**EXERCISE AIM**
Copy the data below with "green" swapped for "blue" and everything else unchanged, leaving out the pictures.

------------------------------------

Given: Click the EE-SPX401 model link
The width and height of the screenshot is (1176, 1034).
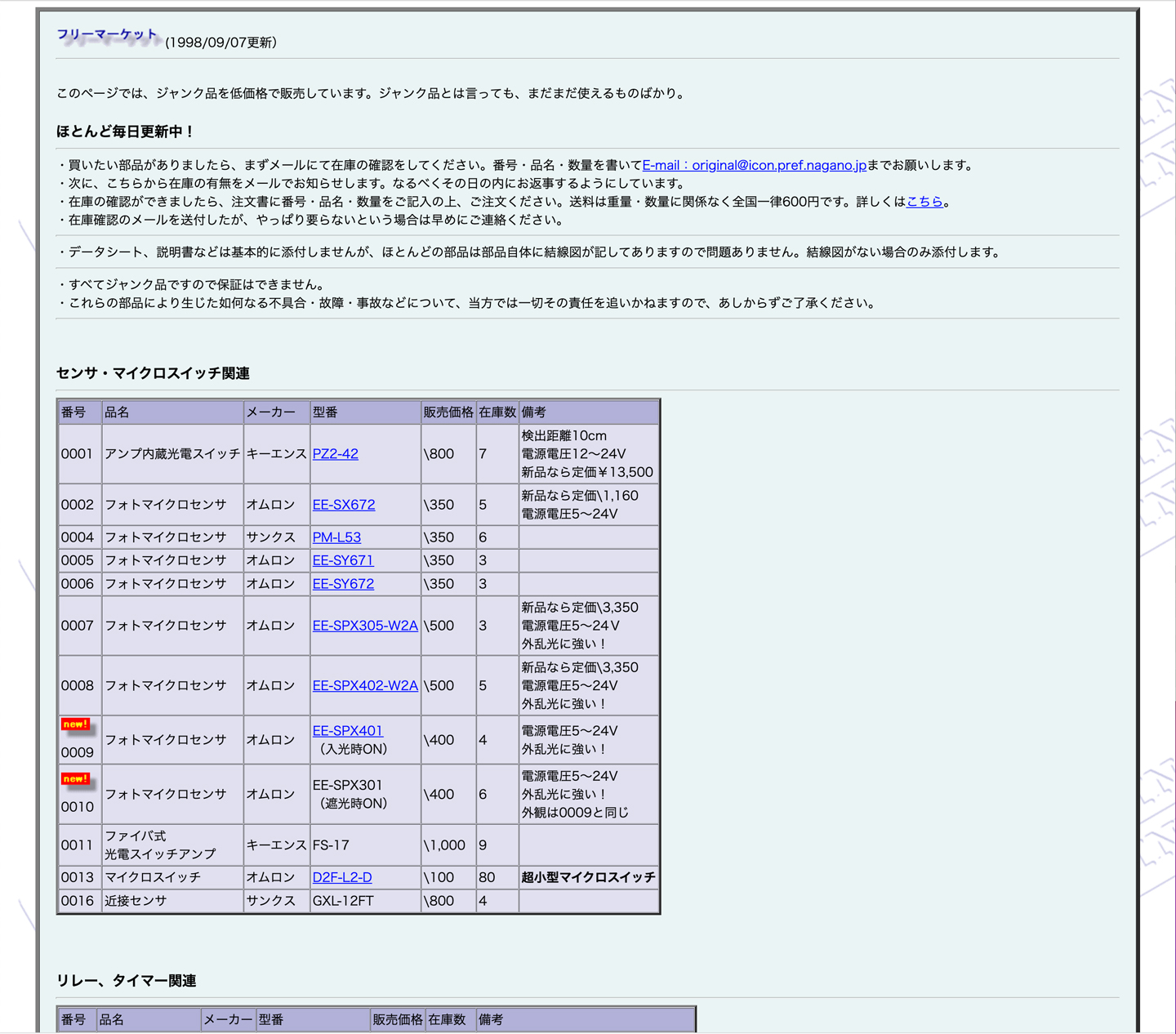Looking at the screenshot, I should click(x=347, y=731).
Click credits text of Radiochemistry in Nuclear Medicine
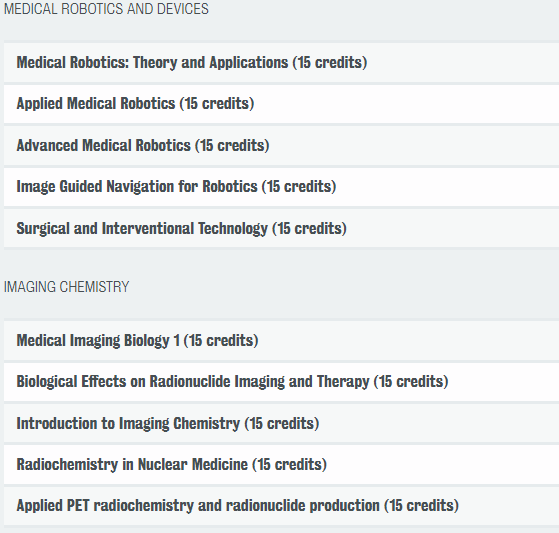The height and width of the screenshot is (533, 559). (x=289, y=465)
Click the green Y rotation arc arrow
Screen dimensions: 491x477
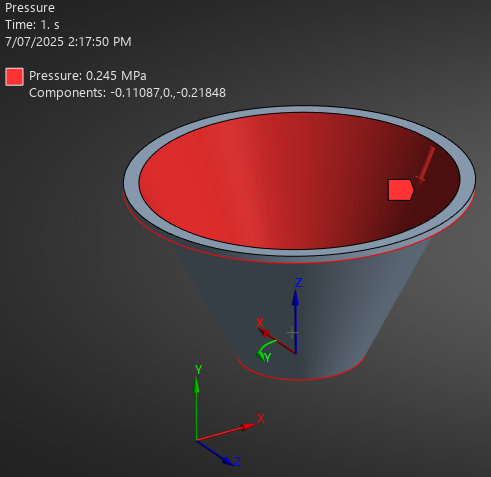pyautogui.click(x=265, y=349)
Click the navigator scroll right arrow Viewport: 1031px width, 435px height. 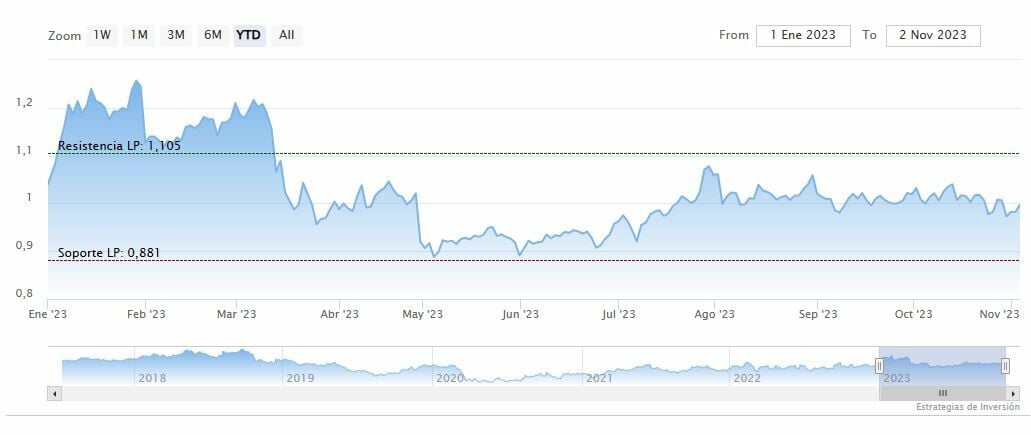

------------------------------------

**TASK OUTPUT**
Given: Click the EE-SPX401 model link
The width and height of the screenshot is (1176, 1034).
Looking at the screenshot, I should click(x=347, y=731).
Click credits text of Radiochemistry in Nuclear Medicine
The height and width of the screenshot is (533, 559). (x=289, y=465)
Click the blue Y rotation arc arrow
Screen dimensions: 491x477
pyautogui.click(x=265, y=349)
Click the navigator scroll right arrow Viewport: 1031px width, 435px height. 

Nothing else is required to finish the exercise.